In der Welt am Sonntag hat der frühere Herausgeber der Weltgruppe, Thomas Schmidt, einen provokanten Kommentar unter der Überschrift „Freude will einfach nicht aufkommen“ veröffentlicht. In diesem Artikel geht es um die anhaltenden Spannungen und Schwierigkeiten, die die deutsche Einheit prägen. Schmidt skizziert in seinem Blogbeitrag die Entstehung und Entwicklung des „Sonderbewusstseins“ der Ostdeutschen und argumentiert, dass die DDR nicht nur eine geografische, sondern auch eine mentale Realität ist, die in den Köpfen und Herzen der Menschen weiterlebt.
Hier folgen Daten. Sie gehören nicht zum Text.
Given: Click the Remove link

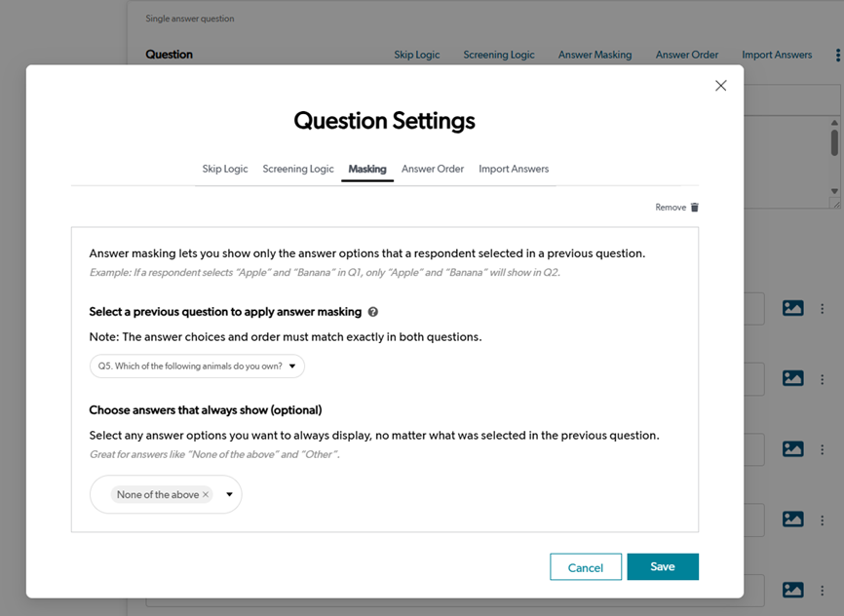Looking at the screenshot, I should pos(670,208).
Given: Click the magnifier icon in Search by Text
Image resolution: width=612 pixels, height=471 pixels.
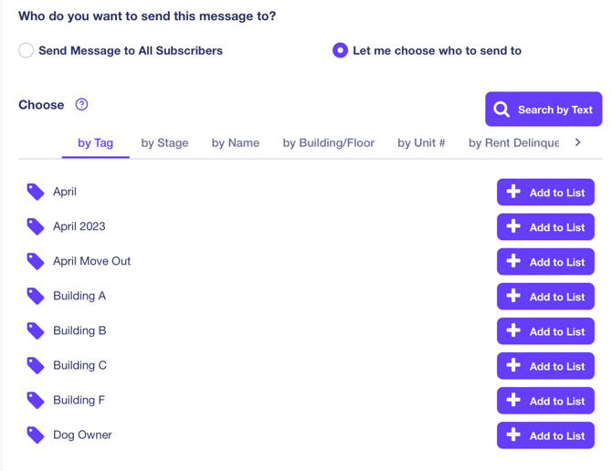Looking at the screenshot, I should 501,110.
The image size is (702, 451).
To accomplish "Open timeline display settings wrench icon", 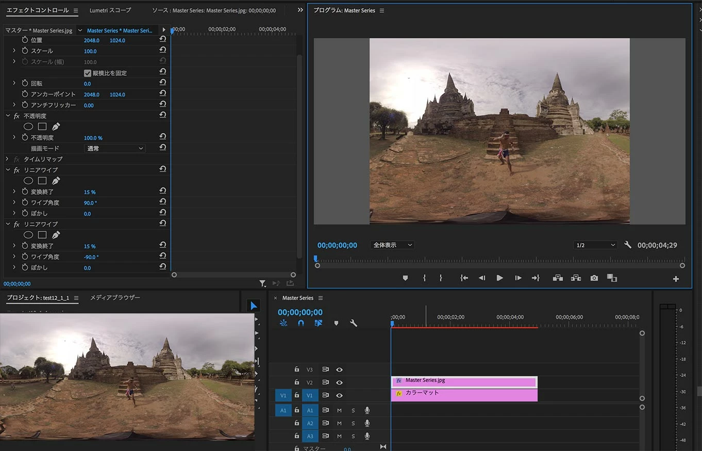I will [353, 323].
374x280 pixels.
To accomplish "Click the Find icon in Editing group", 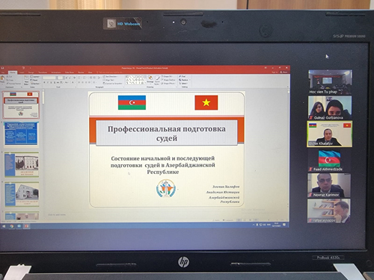I will click(183, 76).
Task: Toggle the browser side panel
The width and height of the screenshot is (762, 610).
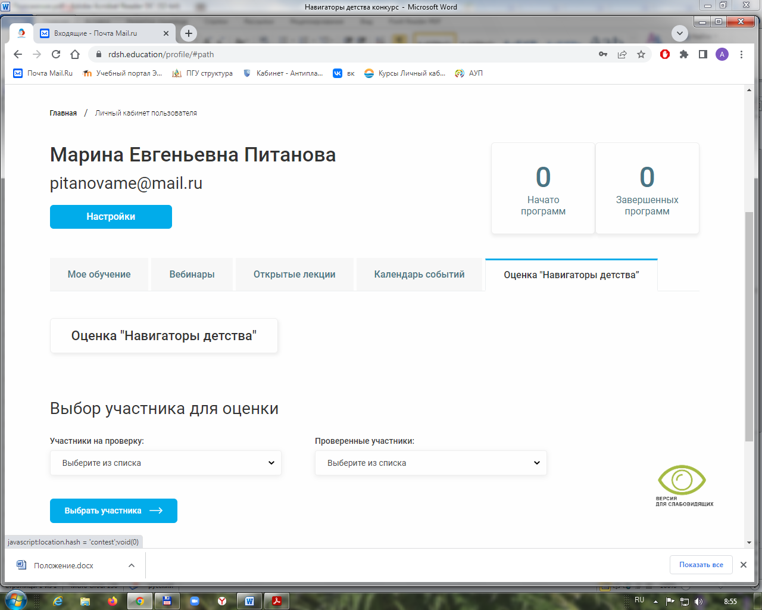Action: pos(703,54)
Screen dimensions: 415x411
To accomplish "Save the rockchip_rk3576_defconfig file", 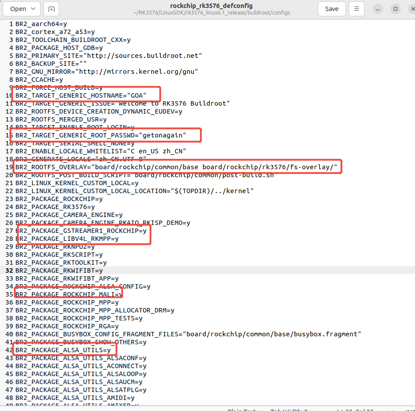I will point(331,9).
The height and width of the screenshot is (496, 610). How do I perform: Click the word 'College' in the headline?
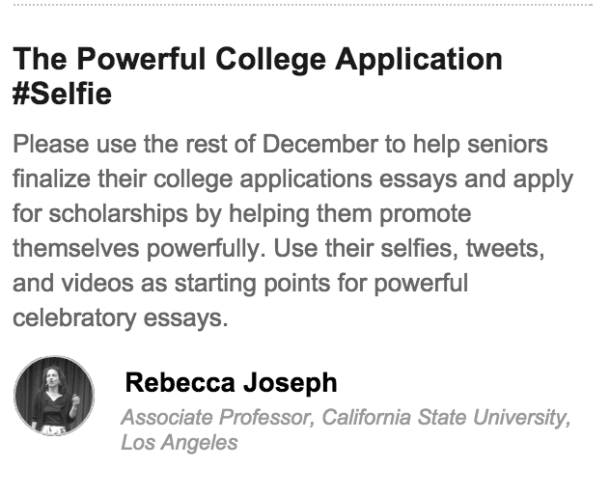[x=270, y=60]
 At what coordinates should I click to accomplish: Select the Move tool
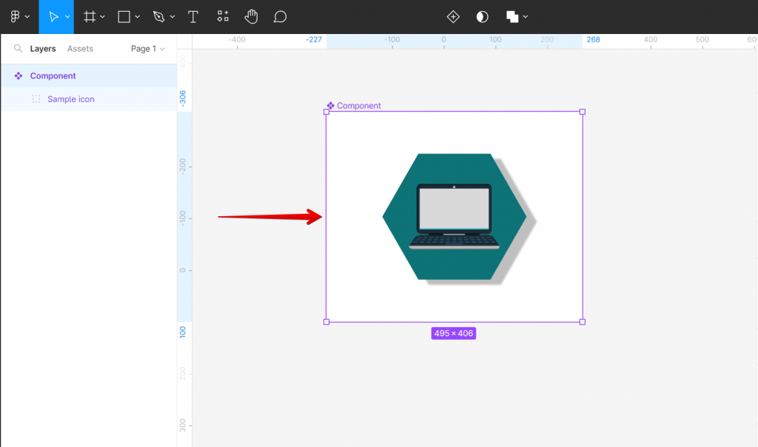coord(53,16)
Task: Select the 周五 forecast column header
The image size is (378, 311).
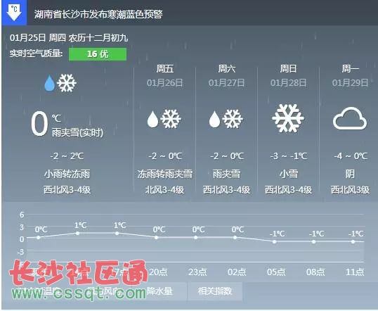Action: click(x=164, y=69)
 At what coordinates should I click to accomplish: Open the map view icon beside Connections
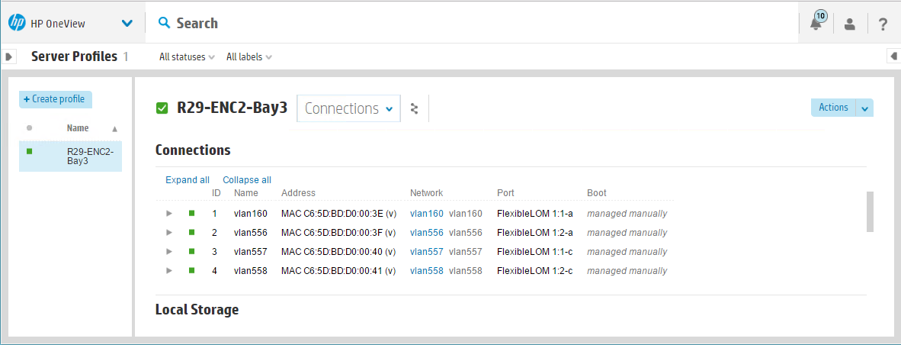[x=414, y=108]
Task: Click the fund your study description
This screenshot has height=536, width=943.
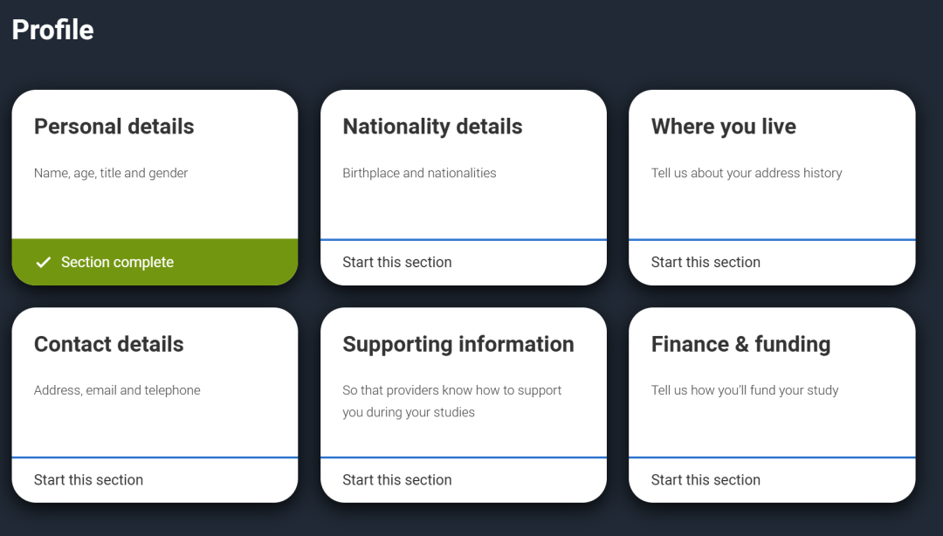Action: point(745,390)
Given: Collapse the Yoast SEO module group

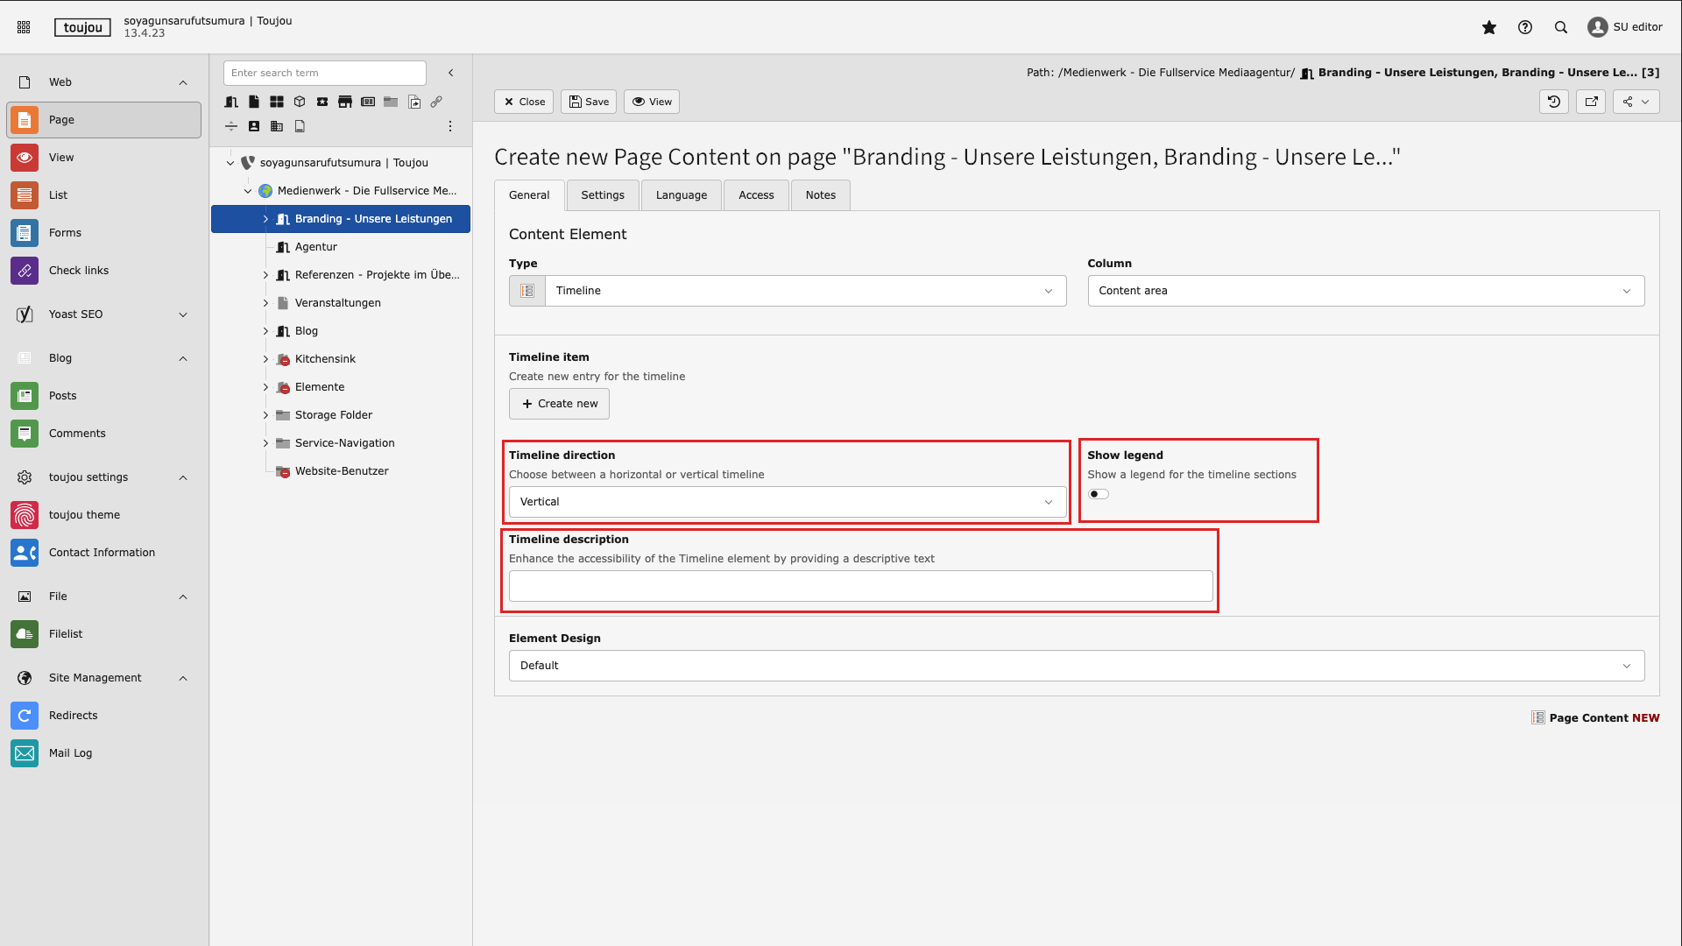Looking at the screenshot, I should pyautogui.click(x=183, y=314).
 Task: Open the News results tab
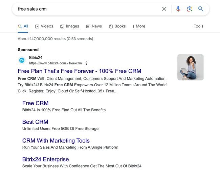[x=94, y=26]
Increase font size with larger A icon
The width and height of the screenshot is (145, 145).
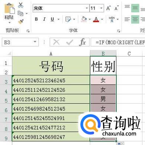(x=109, y=8)
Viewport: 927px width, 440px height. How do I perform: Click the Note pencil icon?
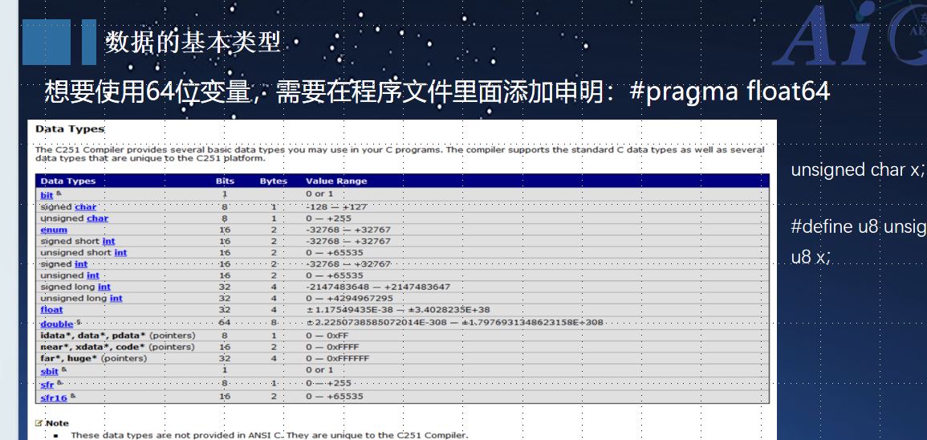pos(39,423)

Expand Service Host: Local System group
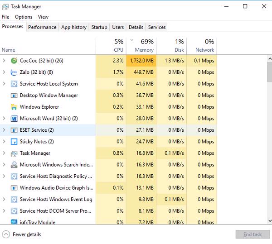coord(4,84)
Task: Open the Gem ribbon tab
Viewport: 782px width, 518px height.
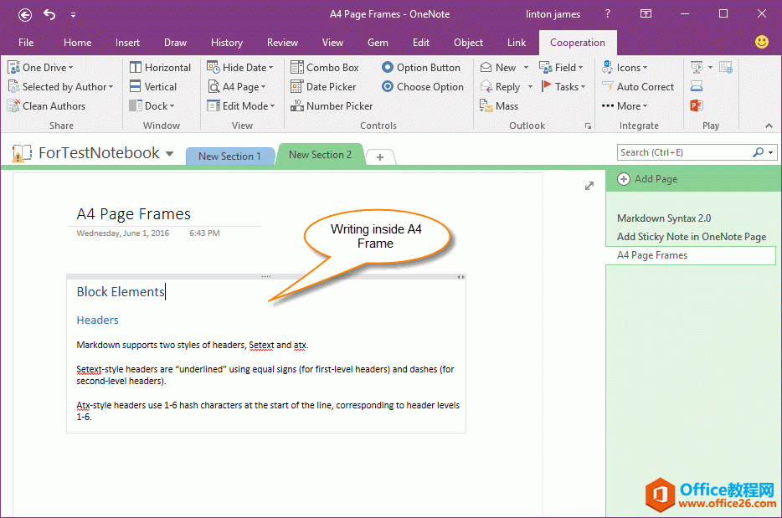Action: pyautogui.click(x=378, y=43)
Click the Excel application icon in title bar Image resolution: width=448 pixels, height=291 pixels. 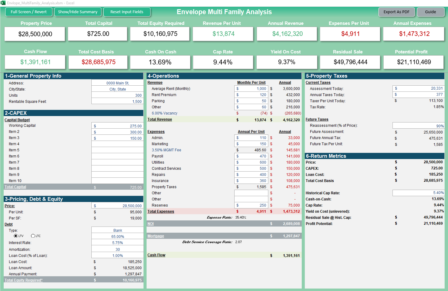[x=3, y=3]
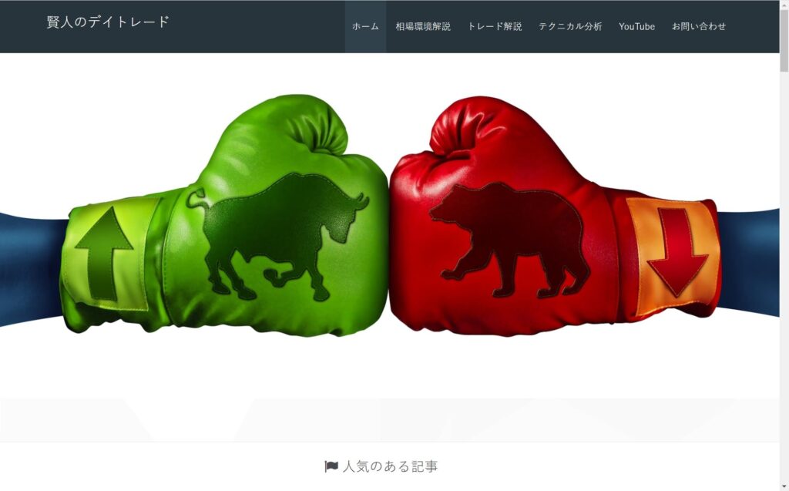The image size is (789, 491).
Task: Click the green up arrow on glove
Action: click(x=104, y=254)
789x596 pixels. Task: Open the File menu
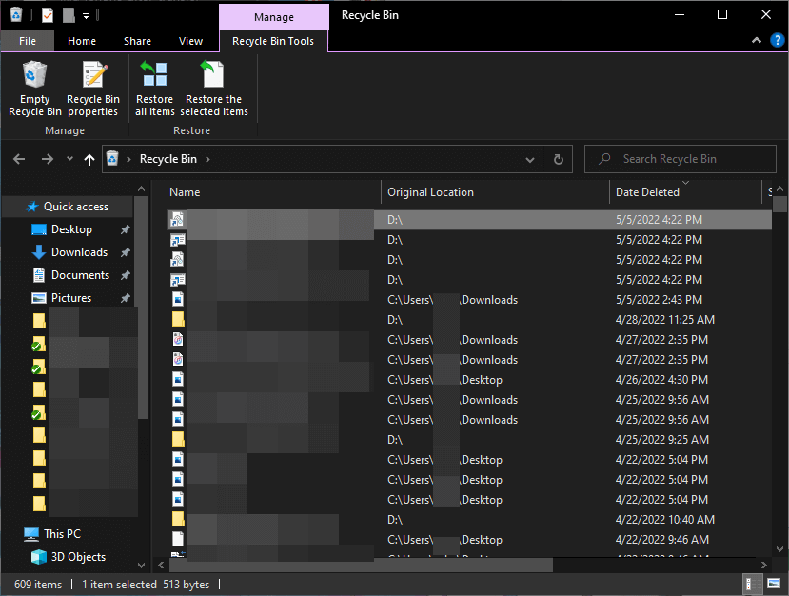click(27, 41)
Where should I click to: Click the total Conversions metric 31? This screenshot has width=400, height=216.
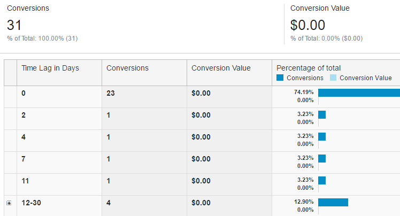point(14,25)
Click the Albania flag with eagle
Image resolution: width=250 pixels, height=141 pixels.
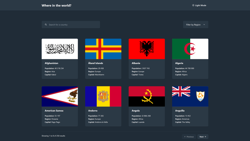(147, 49)
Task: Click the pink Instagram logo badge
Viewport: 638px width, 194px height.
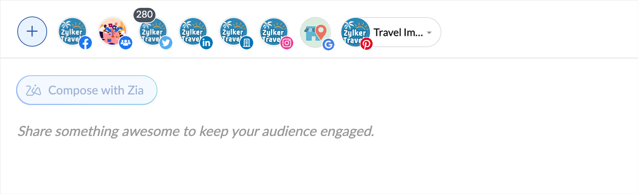Action: tap(287, 43)
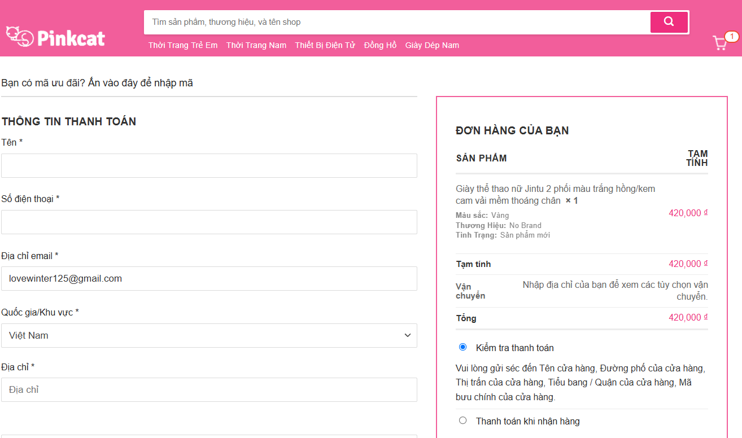Go to Thiết Bị Điện Tử category
The height and width of the screenshot is (438, 742).
(x=325, y=45)
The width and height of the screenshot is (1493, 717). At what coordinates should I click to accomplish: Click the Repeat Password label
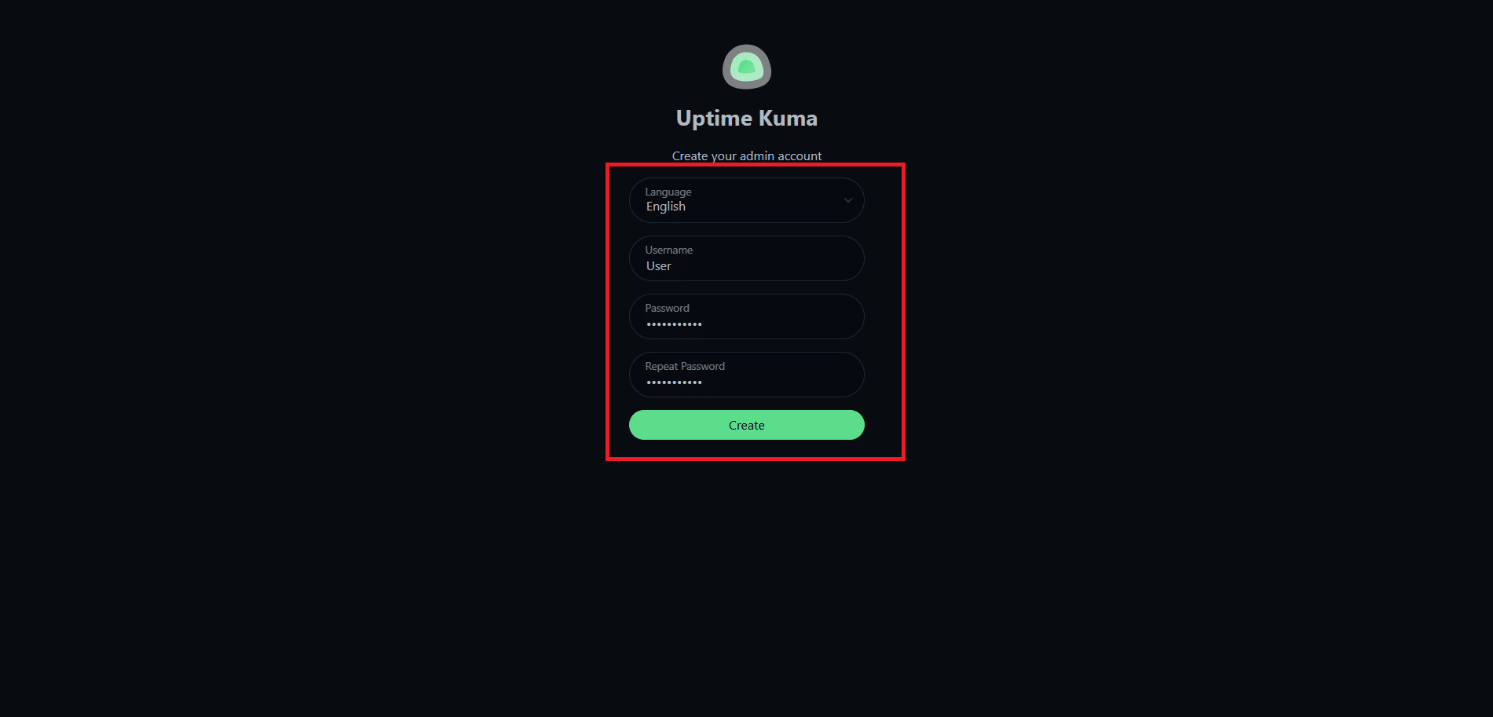click(x=685, y=366)
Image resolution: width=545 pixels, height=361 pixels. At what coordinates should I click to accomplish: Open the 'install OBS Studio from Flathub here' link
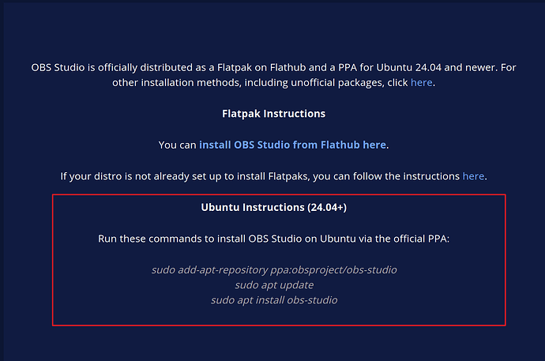[x=292, y=145]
Einleitung: Der Herbst 1989
Der Herbst 1989 wird von Schmidt als eine Zeit beschrieben, die „so schön wie lange keiner mehr“ war. Ein halber Kontinent habe sich die Freiheit zurückgeholt und den kommunistischen Großversuch abgelegt. Doch 30 Jahre später, so Schmidt, seien die Bemühungen, sich dieser Erfahrung zu vergewissern, gequält und enttäuscht. Es fehle an der Spontaneität, die ein Ereignis wie der 14. Juli in Frankreich geprägt habe. Der dritte Oktober sei nicht in die DNA der Deutschen eingegangen; vielmehr sei er von einem Gefühl der Trübsal und einer gewissen Entfremdung begleitet.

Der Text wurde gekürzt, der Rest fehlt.